2. The Sponsor forfeited 250,000 Class F Shares to the Issuer for no consideration, which was exempted pursuant to Rule 16b-3(e), in connection with the underwriter's election not to exercise the remaining unused portion of the over-allotment option. The 106,250 Class F Shares reported in Columns 5 and 7 reflect the Reporting Persons? (as defined below) pecuniary interest, as described in footnote 3 below.
3. Consists of the Reporting Persons' pecuniary interest in 42.5% of the aggregate of 11,175,000 Class F Shares, owned directly by the Sponsor, net of the 250,000 Class F Share forfeiture described in footnote 2 above.

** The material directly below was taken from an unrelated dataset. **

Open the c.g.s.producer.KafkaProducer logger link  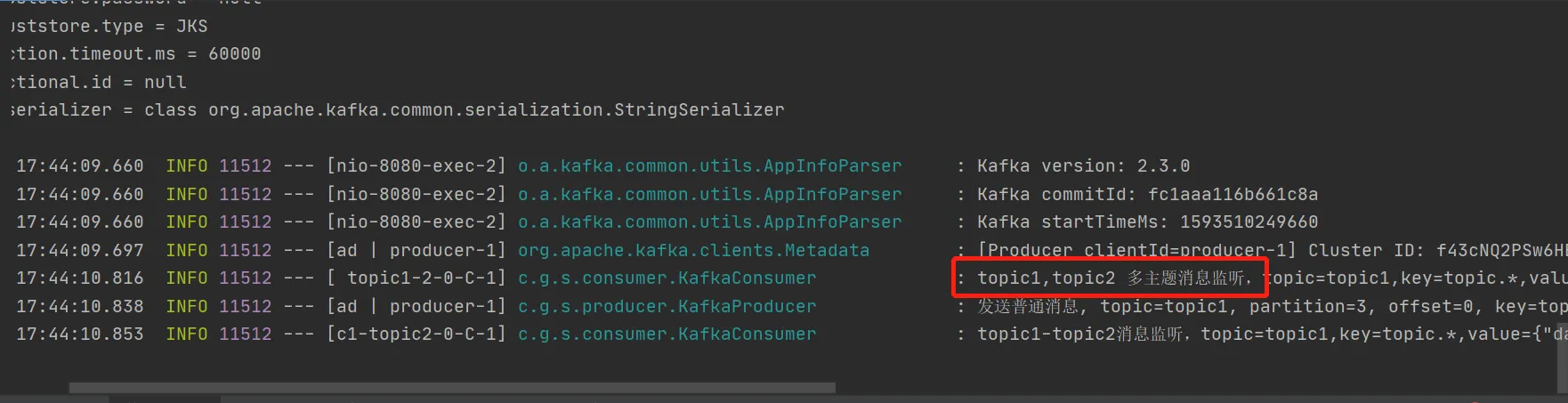tap(667, 306)
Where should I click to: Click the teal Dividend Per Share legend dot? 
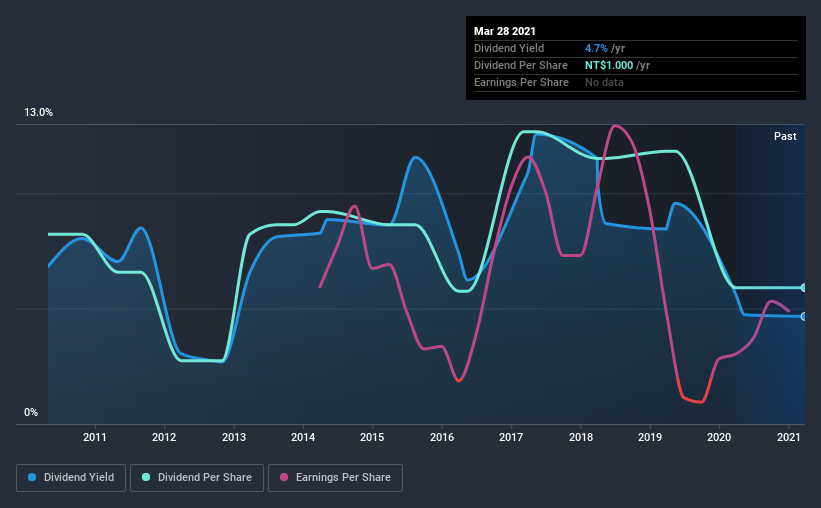[146, 477]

4. Dean Metropoulos is the managing member of HRM (and together with HRM, the "Reporting Persons"). Because of the relationship among the Reporting Persons, the Reporting Persons may be deemed to beneficially own the securities reported herein to the extent of their respective pecuniary interests. Each Reporting Person disclaims beneficial ownership of the securities reported herein, except to the extent of such Reporting Person's pecuniary interest therein, if any. Pursuant to Rule 16a-1(a)(4) under the Exchange Act, this filing shall not be deemed an admission that the Reporting Persons are, for purposes of Section 16 of the Exchange Act or otherwise, the beneficial owners of any equity securities in excess of their respective pecuniary interests.
By: /s/ Dean Metropoulos, managing member of HRM Holdings II LLC 03/10/2021
By: /s/ C. Dean Metropoulos 03/10/2021
** Signature of Reporting Person Date
Reminder: Report on a separate line for each class of securities beneficially owned directly or indirectly.
* If the form is filed by more than one reporting person, see Instruction 4 (b)(v).